Trump's USDA shows pattern of making decisions based on politics, not data, say economists, scientists and former staff

Many big policy changes in the Trump administration's Agriculture Department "have been marred by missing pieces of critical data, assertions challenged by outside experts or other struggles to demonstrate the reasons for major shifts in federal food and farm policy," Ryan McCrimmon reports for Politico. "The trend has raised questions from critics about how USDA leaders are making decisions with huge implications for struggling farmers, food stamp recipients and workers in dangerous meatpacking jobs, among other aspects of America’s food system." Many lawmakers, agricultural research experts and former USDA staff feel that Agriculture Secretary Sonny Perdue and his top deputies are making political decisions first and gathering relevant facts later.

For example, when the USDA announced a July 2019 proposal to narrow eligibility requirements for the Supplemental Nutrition Assistance Program, the formal analysis of the rule did not include a critical measurement: how many low-income children would lose automatic access to free school meals. "Lawmakers hounded USDA officials for months to track down those figures, which turned out to be twice as high as USDA initially indicated," McCrimmon reports.

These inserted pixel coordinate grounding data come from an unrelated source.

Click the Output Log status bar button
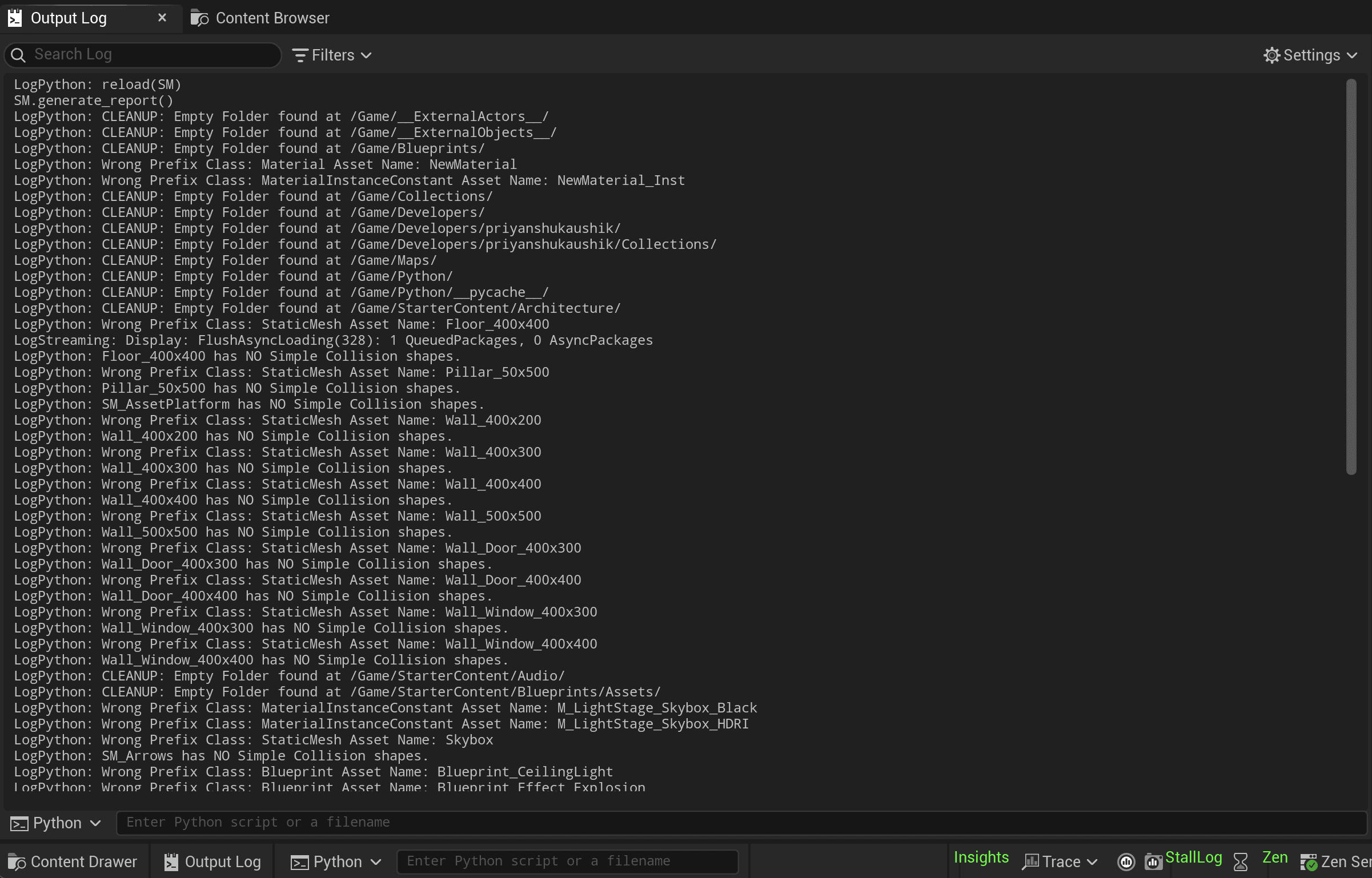1372x878 pixels. point(212,861)
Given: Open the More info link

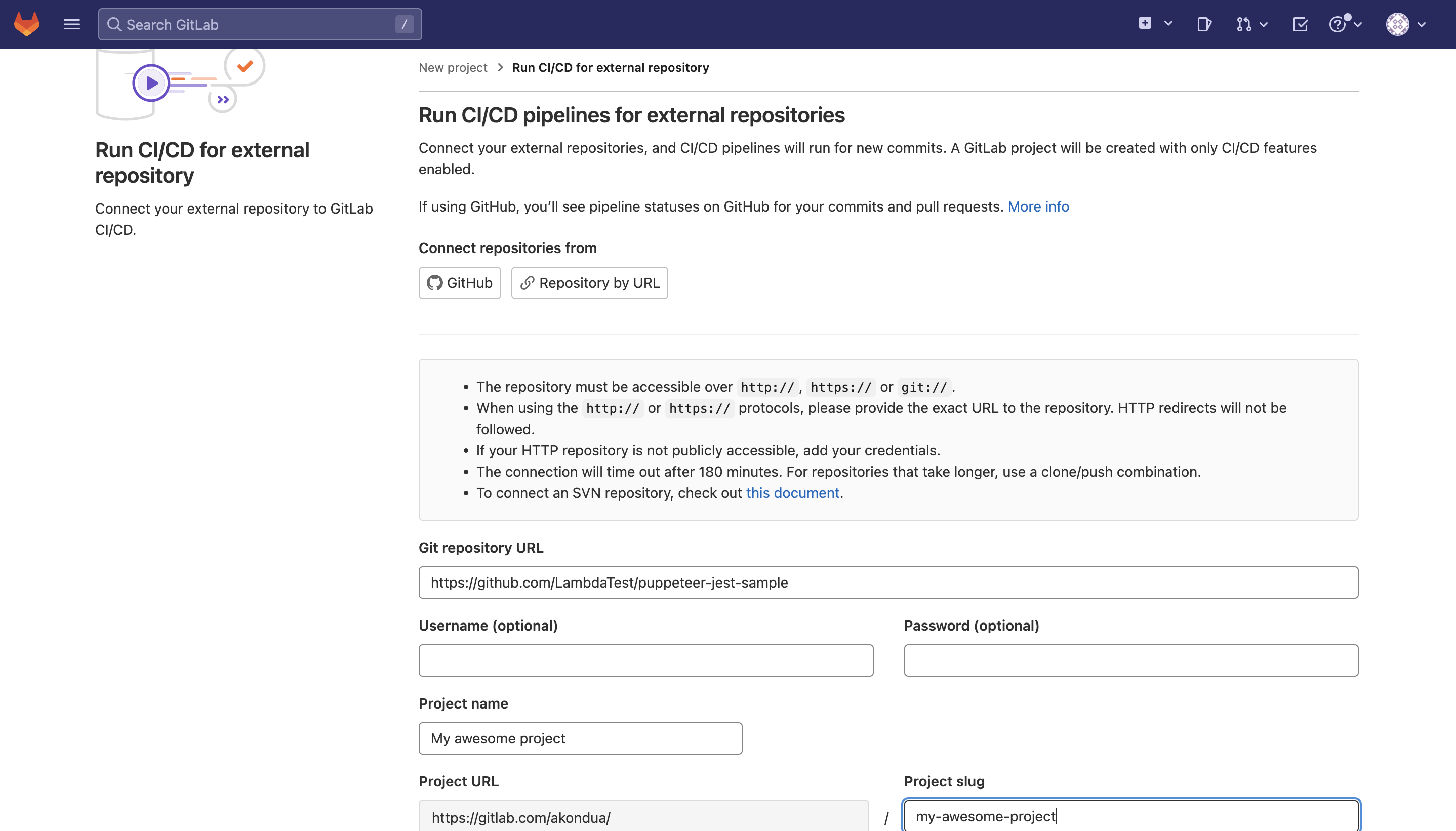Looking at the screenshot, I should 1038,206.
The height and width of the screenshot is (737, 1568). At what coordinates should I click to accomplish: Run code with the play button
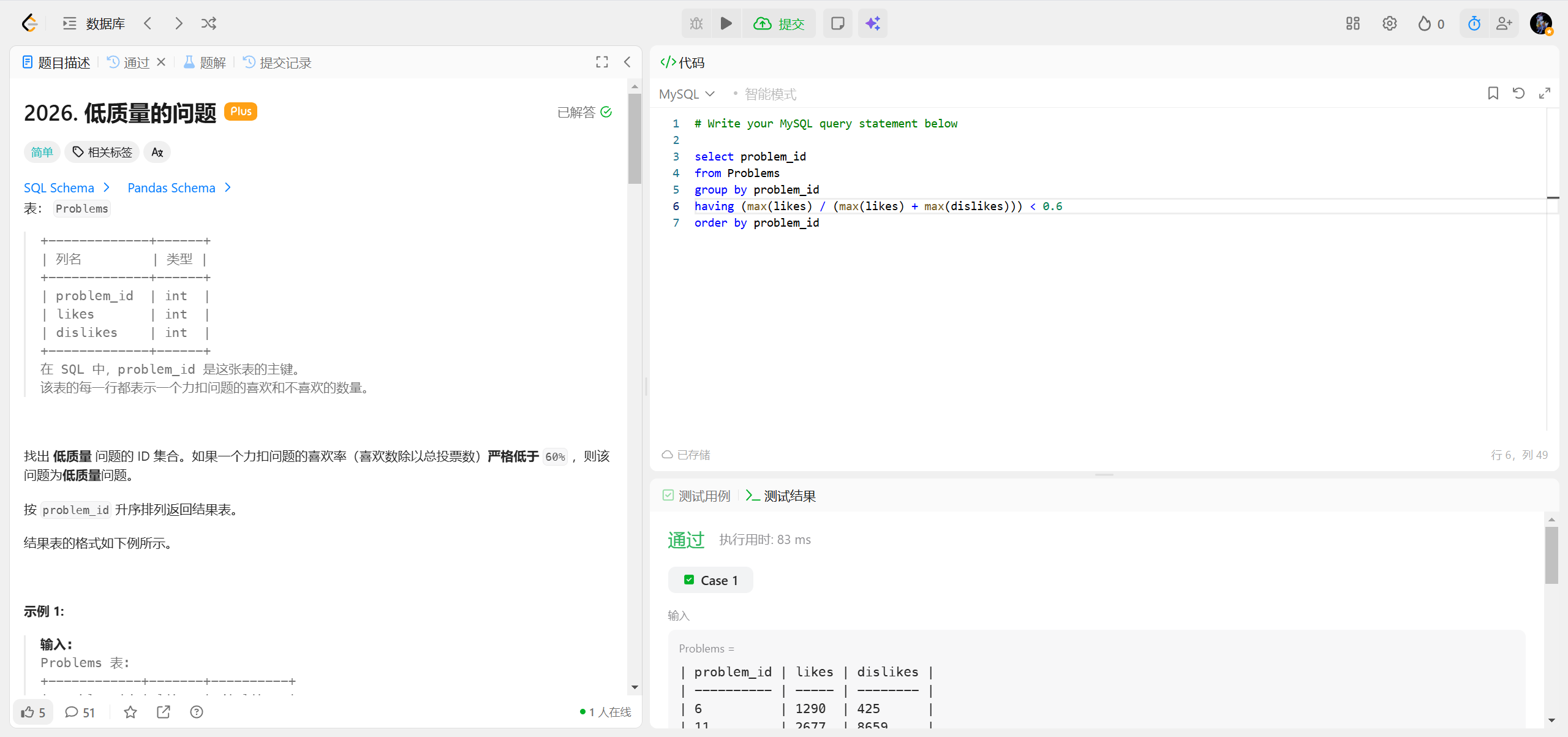tap(726, 23)
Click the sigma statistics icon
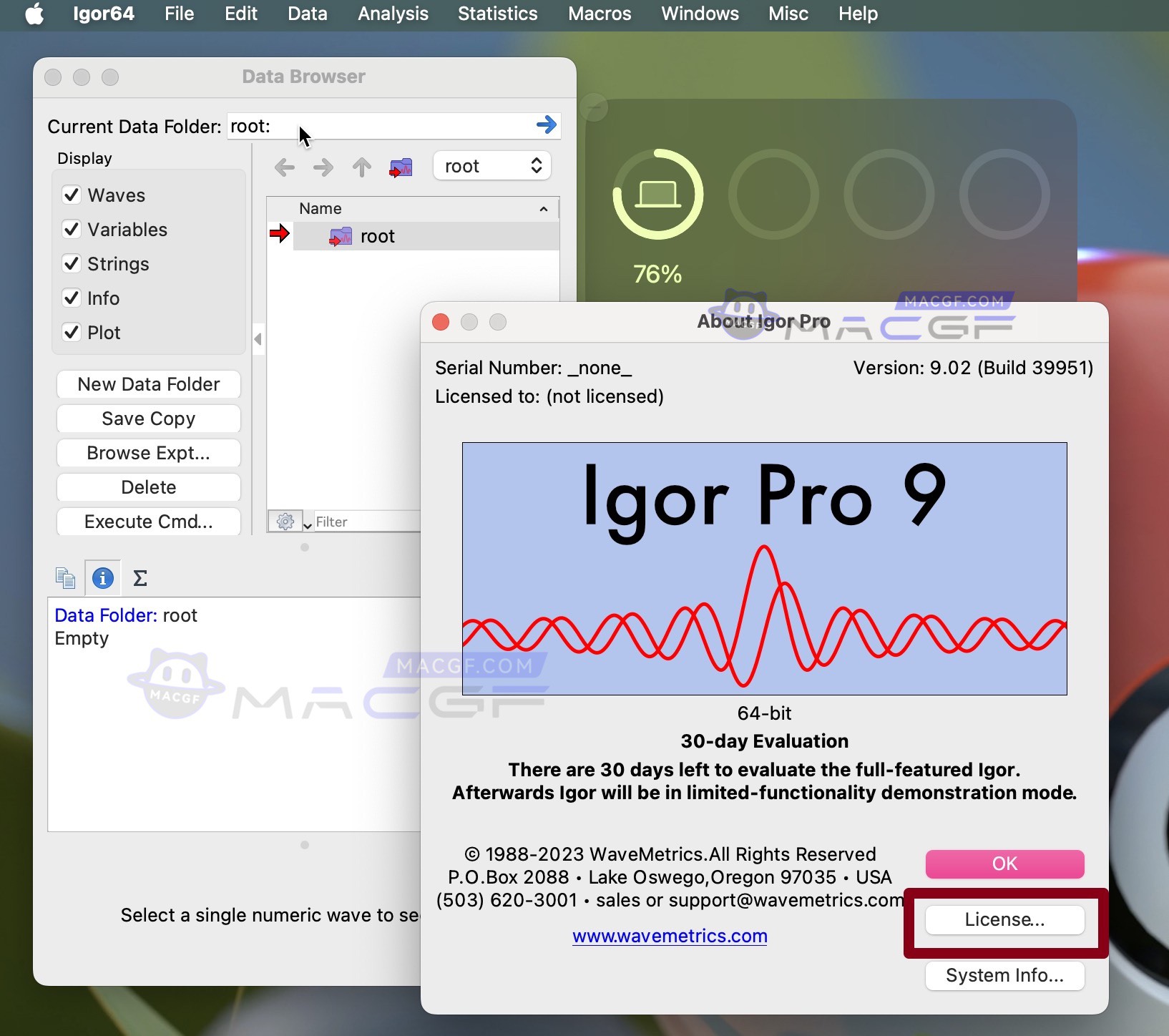The height and width of the screenshot is (1036, 1169). (140, 577)
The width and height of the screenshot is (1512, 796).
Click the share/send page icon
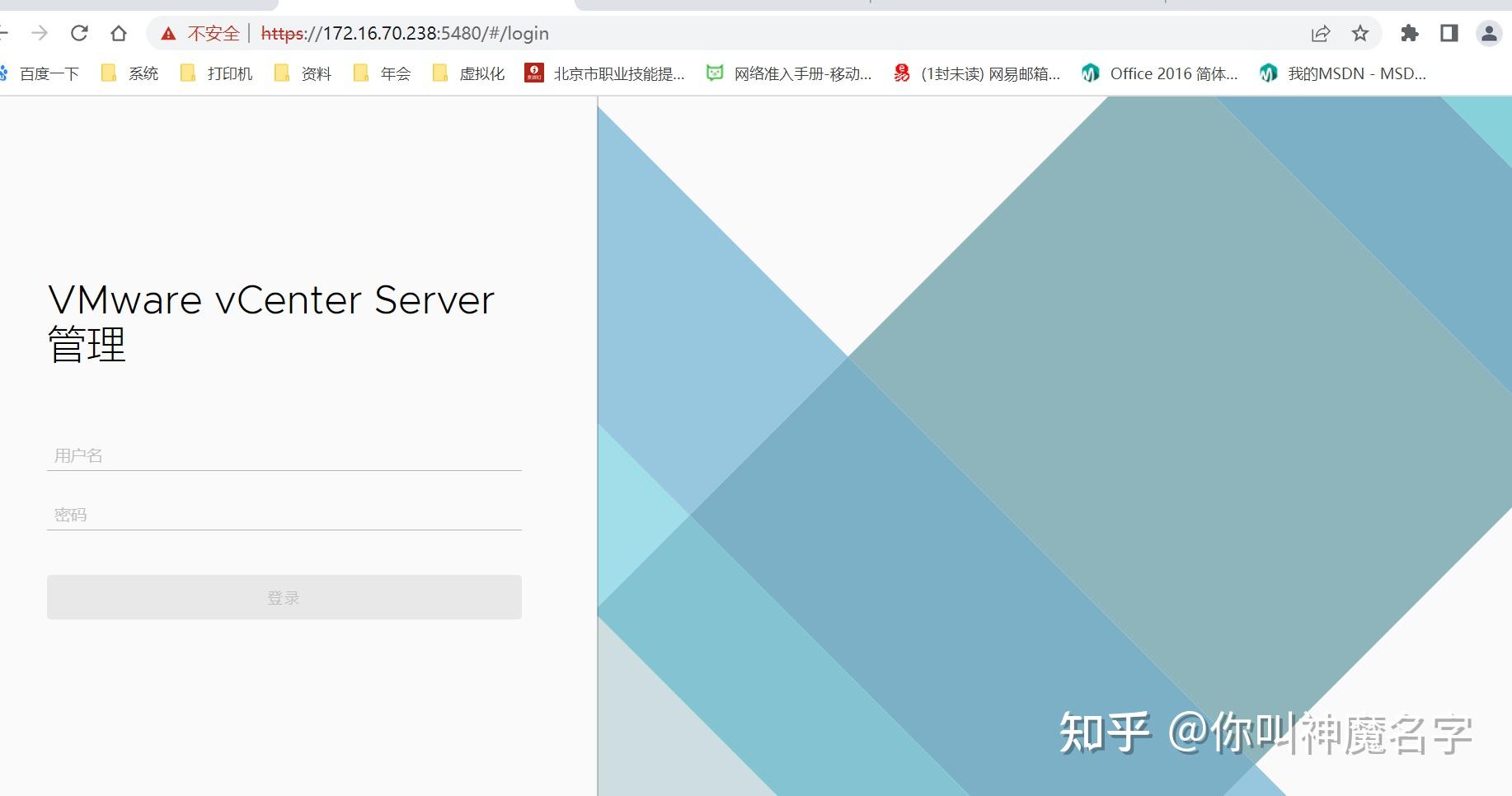point(1320,33)
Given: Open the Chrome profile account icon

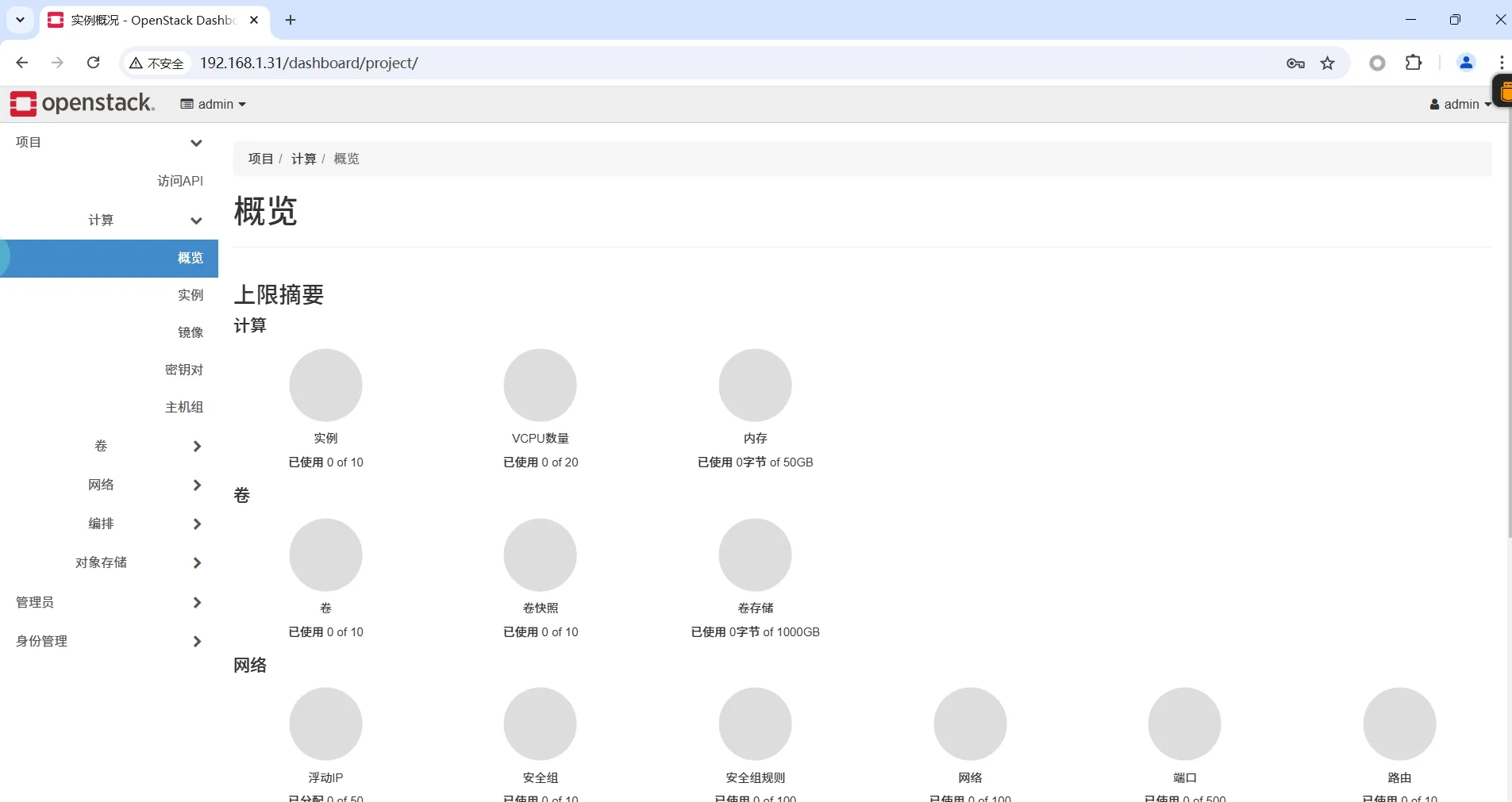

Lawmakers on both sides of the aisle protested last year when Perdue suddenly announced plans to shutter a Forest Service program that provides vocational training to disadvantaged rural teens and young adults. The administration planned to transfer the Job Corps program to the Labor Department, close nine centers and outsource 16 to state governments or private companies. About 1,100 employees were slated to lose their jobs. The official regulatory notice said that the centers underperformed, were inefficient and didn't achieve long-term positive outcomes, but provided no data to support that, McCrimmon reports.

"The Trump administration has also asserted in budget documents that the USDA-run sites on average were more costly and less effective than other centers managed by the Labor Department — even though their own performance data shows that most of the Forest Service centers scored in the top 25 percent of all job training centers, meaning they significantly outperformed the other sites," McCrimmon reports. Perdue ultimately backed off the plan after pressure from lawmakers concerned about their constituents losing jobs.

Agricultural economists have criticized the calculations the USDA used to structure its trade bailout program for farmers, McCrimmon reports. Democrats on the Senate Agriculture Committee lambasted the program's payment structure in a November report, saying that the calculations lacked transparency, and that it disproportionately helped Southern farmers, wealthy farms and foreign companies while paying Midwestern soybean and corn farmers less.

"In June of last year, the department’s internal watchdog launched an investigation into whether officials used flawed data to support a new rule allowing meatpackers to accelerate their pork processing lines to high speeds that could endanger plant workers," McCrimmon reports.

Rebecca Boehm, an economist with the Union of Concerned Scientists, told McCrimmon that the administration has deliberately made data take a backseat in policymaking: "It’s obviously political, and special interests come into it. But bottom line is the public loses, farmers lose."